Opera without words— or singers or staging— is not a paradox.. The Chamber Orchestra of Philadelphia showed just how effective that can be when it played Stravinsky’s L’histoire du Soldat Suite. Narrator, dancers and actors usually move this sour tale of human weakness; but in the rarely-performed Suite, the seven instrumentalists shape characterizations and build the mood and its inflections. The intricate meters, the detailed nuance and color, the wide-ranging moods were parsed expertly by conductor Ignat Solzhenitsyn and the alert ensemble. With actors, much of the music falls into background, but here, the violin had more to say, percussion became an eloquent commentator— and goad. The entire ensemble illuminated the variety of dance forms, the virtuosity demanded by the wit of Stravinsky’s writing.

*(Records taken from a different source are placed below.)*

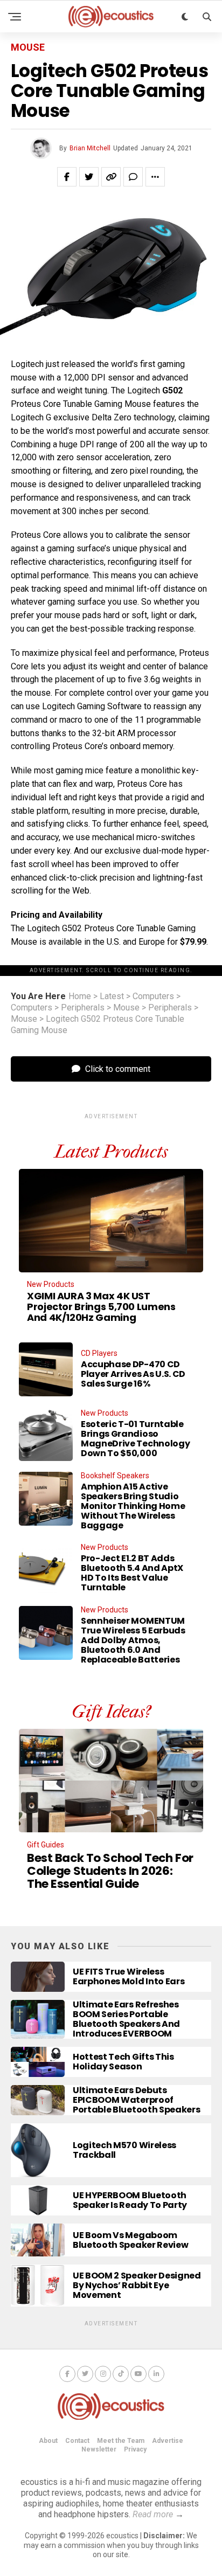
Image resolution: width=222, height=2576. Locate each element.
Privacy (135, 2449)
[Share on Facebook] (67, 176)
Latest (112, 996)
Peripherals (83, 1007)
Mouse (126, 1007)
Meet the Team (120, 2441)
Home (79, 996)
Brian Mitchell (90, 148)
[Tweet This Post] (89, 176)
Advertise (167, 2441)
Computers (153, 996)
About (48, 2441)
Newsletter (98, 2449)
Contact (77, 2441)
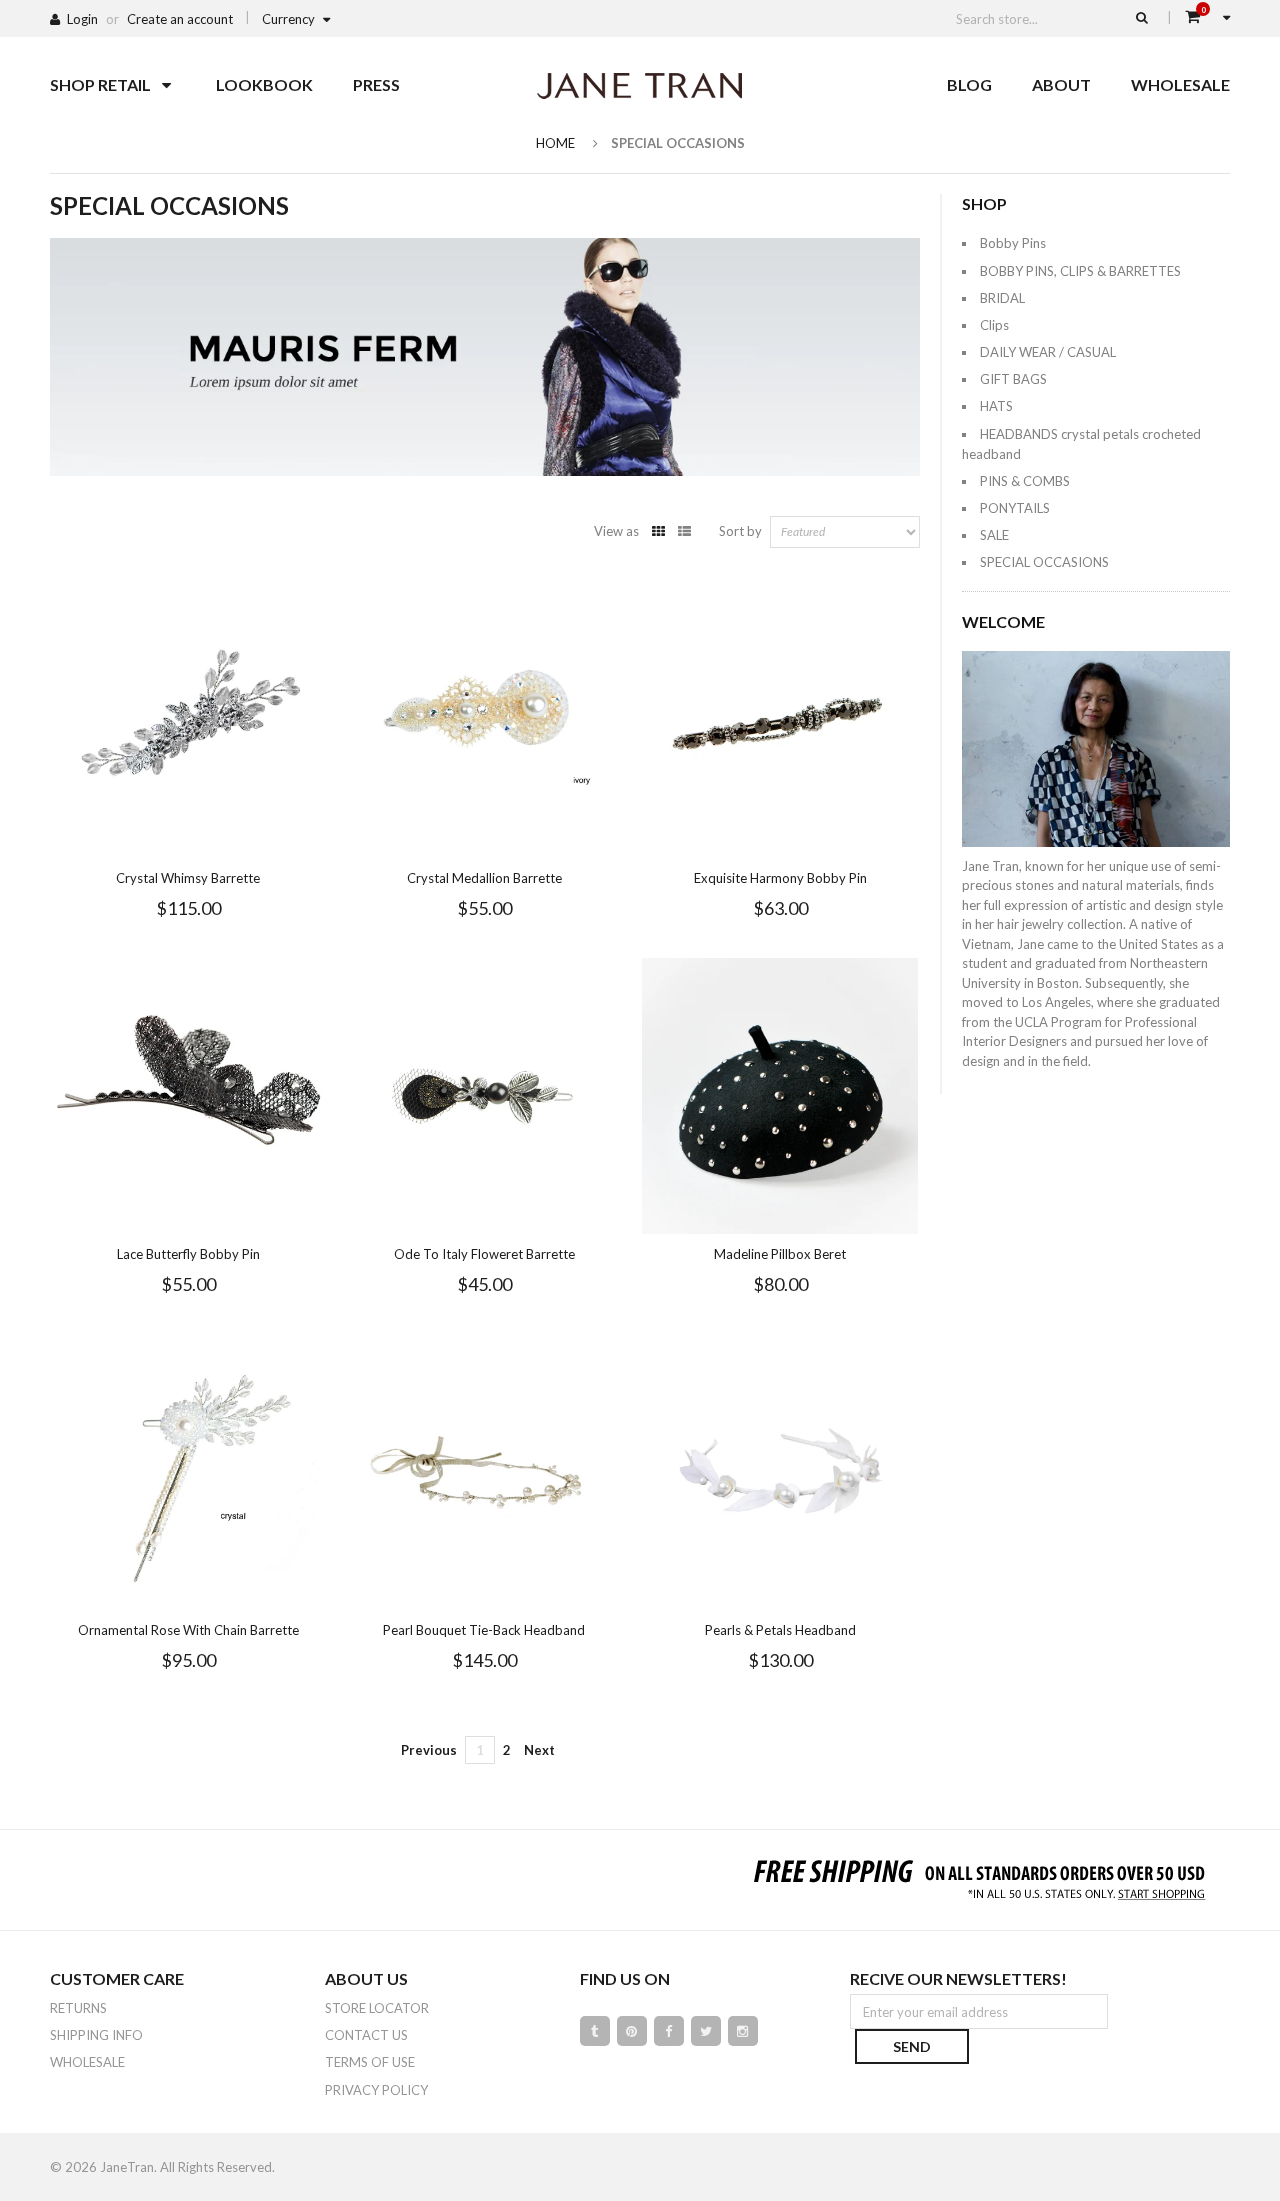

Concertmaster Gloria Josten found arresting color and color in writing that can sound harsh and percussive; David DePeter’s touch with drums built interactions like chamber music. The dialogues among clarinet and bassoon, trombone and trumpet gave the work lively motion, and Miles Davis’s bass was a playful, wry voice in a reading that argued powerfully for the instrumental worth of this opera without words.


Solzhenitsyn assembled his program from opposites, working in Mendelssohn’s String Symphony No. 2, the premiere of Bruce Adolphe’s “What Dreams May Come” and Bach’s Cantata 82 "Ich habe genug," with baritone Wolfgang Holzmair.